IV - Clause de coopération renforcée spécifique aux domaines de la justice et des affaires intérieures
- 1 - Champ d'application
- L'ensemble des domaines couverts par le titre VI du TUE peut en principe faire l'objet de coopérations renforcées. Il est à noter que certains domaines pourraient être transférés dans les compétences communautaires au cours de la révision du Traité et seraient donc soumis aux règles du TCE.
- La possibilité d'une coopération en dehors du cadre institutionnel, conformément à l'article K.7, n'est pas touchée.
- L'application de la clause de flexibilité dans le titre VI devrait permettre :
- l'assouplissement du régime des conventions, qui pourraient entrer en vigueur à partir d'un certain nombre de ratifications par les Etats membres (et pour les seuls Etats ayant procédé à cette ratification), selon un seuil à fixer au cas par cas, ainsi que par la possibilité de conclure des conventions à moins de Quinze, n'engageant donc que les Etats parties ;
- la mise en oeuvre d'actions opérationnelles ou de coopérations matérielles entre certains Etats membres.
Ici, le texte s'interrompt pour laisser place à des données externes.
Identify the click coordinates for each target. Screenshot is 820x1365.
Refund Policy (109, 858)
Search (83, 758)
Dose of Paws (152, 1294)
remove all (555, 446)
- 2 - Engagement de la coopération renforcée
- Les initiatives de coopération renforcée peuvent émaner des Etats membres ou de la Commission.
- 3 - Financement
- Le financement de la coopération renforcée dans les domaines de la justice et des affaires intérieures suit essentiellement la procédure énoncée au paragraphe 2 de l'article K.8, le cas échéant dans la version révisée par la Conférence intergouvernementale.